Journey of the Magi

Uit Wikipedia, de vrije encyclopedie
Journey of the Magi
Auteur(s) T.S. Eliot
Taal Engels
Onderwerp De reis van de wijzen uit het oosten
Genre poëzie
Uitgever Faber and Gwyer
Uitgegeven 1927
Portaal  Portaalicoon   Literatuur

Journey of the Magi (De reis van de drie koningen) is een gedicht van de Brits-Amerikaanse dichter en schrijver T.S. Eliot (1888-1965). Het gedicht gaat over de reis van de wijzen uit het oosten naar Bethlehem om een bezoek te brengen aan het pasgeboren kindje Jezus.

Eliot en The Ariel Poems[bewerken | brontekst bewerken]

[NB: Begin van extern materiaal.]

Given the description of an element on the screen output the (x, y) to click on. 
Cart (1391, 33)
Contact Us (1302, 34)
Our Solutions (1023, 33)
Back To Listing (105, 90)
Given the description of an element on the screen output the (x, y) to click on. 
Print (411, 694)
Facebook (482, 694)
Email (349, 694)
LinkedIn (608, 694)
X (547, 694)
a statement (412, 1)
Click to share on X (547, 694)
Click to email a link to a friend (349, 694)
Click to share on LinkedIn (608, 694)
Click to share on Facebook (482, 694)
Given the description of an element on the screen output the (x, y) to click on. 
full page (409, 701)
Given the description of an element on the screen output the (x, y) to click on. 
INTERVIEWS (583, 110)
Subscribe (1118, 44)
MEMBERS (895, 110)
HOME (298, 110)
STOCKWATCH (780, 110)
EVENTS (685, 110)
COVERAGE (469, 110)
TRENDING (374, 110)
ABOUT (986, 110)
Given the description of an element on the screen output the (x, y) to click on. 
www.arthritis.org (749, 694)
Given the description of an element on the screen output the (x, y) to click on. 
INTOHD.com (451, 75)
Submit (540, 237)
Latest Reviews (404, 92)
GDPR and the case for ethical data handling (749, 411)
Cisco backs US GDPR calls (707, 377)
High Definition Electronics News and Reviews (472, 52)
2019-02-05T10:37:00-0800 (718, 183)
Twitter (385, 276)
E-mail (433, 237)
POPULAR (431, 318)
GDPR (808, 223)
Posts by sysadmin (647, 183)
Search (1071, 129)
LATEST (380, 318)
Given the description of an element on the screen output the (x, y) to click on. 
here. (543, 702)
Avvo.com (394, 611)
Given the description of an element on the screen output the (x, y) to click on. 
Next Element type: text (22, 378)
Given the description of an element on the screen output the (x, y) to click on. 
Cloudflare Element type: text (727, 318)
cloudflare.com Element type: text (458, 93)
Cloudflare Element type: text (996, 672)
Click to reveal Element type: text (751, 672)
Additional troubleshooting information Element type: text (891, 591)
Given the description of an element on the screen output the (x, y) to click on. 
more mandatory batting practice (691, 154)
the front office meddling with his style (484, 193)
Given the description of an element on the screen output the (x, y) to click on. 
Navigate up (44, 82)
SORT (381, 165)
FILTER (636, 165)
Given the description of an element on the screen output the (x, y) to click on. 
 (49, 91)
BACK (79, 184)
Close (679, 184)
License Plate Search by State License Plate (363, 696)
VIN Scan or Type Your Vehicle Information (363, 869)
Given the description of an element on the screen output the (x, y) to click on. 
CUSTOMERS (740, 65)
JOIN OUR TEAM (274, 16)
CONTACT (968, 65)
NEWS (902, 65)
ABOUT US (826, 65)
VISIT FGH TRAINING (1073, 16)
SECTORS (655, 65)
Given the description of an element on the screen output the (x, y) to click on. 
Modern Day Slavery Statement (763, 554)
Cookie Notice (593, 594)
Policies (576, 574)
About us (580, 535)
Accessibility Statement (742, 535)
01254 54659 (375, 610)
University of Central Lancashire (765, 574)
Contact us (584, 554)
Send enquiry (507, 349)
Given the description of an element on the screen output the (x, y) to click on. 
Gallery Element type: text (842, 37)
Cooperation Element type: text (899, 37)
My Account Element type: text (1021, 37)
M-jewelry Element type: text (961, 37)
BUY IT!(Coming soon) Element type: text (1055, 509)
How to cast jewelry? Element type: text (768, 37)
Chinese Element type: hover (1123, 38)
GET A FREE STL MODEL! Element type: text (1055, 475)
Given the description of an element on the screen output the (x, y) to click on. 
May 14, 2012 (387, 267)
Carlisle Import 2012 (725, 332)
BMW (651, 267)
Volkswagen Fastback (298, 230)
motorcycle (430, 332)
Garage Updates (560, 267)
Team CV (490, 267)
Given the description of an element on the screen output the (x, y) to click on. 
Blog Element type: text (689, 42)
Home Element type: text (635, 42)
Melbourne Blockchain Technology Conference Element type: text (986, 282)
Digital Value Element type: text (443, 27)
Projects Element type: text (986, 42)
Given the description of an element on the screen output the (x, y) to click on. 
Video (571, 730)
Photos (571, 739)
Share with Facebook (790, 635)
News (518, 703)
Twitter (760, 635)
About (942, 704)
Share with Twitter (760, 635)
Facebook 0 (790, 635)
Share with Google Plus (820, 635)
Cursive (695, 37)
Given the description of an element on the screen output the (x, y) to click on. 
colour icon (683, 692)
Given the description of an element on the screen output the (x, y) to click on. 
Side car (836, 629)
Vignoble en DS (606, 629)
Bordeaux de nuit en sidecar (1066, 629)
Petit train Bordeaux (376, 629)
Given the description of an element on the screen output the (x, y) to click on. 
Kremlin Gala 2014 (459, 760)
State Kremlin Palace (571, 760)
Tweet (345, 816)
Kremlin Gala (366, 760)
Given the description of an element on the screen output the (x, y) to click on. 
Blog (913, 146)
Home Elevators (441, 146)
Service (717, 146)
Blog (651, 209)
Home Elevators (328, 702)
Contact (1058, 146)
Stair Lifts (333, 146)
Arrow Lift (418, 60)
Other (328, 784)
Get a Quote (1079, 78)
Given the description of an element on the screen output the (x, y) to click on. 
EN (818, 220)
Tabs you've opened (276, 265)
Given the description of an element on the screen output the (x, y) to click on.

Eliot werd in 1925, na een carrière als bankier, poëzieredacteur bij de Londense uitgeverij Faber and Gwyer. In de voorgaande jaren had hij succes met gedichten als The Love Song of J. Alfred Prufrock (1915), Gerontion (1920) en The Waste Land (1922). In 1927 werd Eliot door Geoffrey Faber, een van de partners van Faber & Gwyer, gevraagd om elk jaar een gedicht te schrijven voor een reeks geïllustreerde pamfletten met kerst- en eindejaarsthema's die als kerstkaarten zouden worden gebruikt.  Deze eerste serie met de titel The Ariel Poems zou 38 pamfletten met gedichten van vooraanstaande Engelstalige dichters gaan omvatten die gepubliceerd werden van 1927 tot 1931.

Journey of the Magi was het eerste gedicht dat Eliot bijdroeg en werd in augustus 1927 uitgebracht als het achtste in de serie. Eliot schreef het gedicht in de zomer van 1927, kort na zijn bekering tot de Anglicaanse Kerk. De illustraties bij het gedicht werden verzorgd door de Amerikaanse kunstenaar Edward McKnight Kauffer. Het gedicht is later opgenomen in bundels met verzamelde gedichten en in verzameld werk van Eliot, evenals in de in 2014 gepubliceerde bundel The Ariel Poems met Eliots zes Ariel Poems.[1]

Het gedicht[bewerken | brontekst bewerken]

Het gedicht bestaande uit 43 regels is geschreven vanuit het perspectief van een van de drie wijzen en daarmee is het een monoloog. Eliot portretteert de wijzen eerder als magiërs dan als koningen. Het bij Eliot terugkerende thema van vervreemding en machteloosheid in een veranderde wereld is ook hier aanwezig.

De wijze blikt lange tijd later terug op de reis naar Bethlehem, maar in plaats van zich te verheugen over de wonderlijke reis of over het doel van de reis, is het gedicht een klaagzang over de ontberingen die de wijzen onderweg moesten doormaken. Hij was niet onder de indruk van het kindje Jezus, maar realiseerde zich wel dat de incarnatie van Gods zoon alles had veranderd. De geboorte van Jezus markeerde het einde van het tijdperk van magie, astrologie en heidendom en dus van het levensdoel van de wijzen. De wijze, wiens wereld daarmee gestorven is, vraagt waar hij nog voor moet leven. Tussen de regels van de klaagzang door gebruikt Eliot symboliek om vooruit te wijzen naar de toekomst; zo zien de wijzen op hun reis ineens "drie bomen onder een bewolkte lucht", wat verwijst naar de kruisiging en dood van Jezus.

Het verhaal van de reis van de wijzen uit het oosten wordt in de Bijbel beschreven in het evangelie naar Matteüs 2: 1-12.

Vertalingen[bewerken | brontekst bewerken]

Martinus Nijhoff vertaalde het gedicht in het Nederlands onder de titel De reis van de drie koningen.[2] Het gedicht werd in 1975 in het Fries vertaald door Klaas Bruinsma met als titel De reis fan de wizen.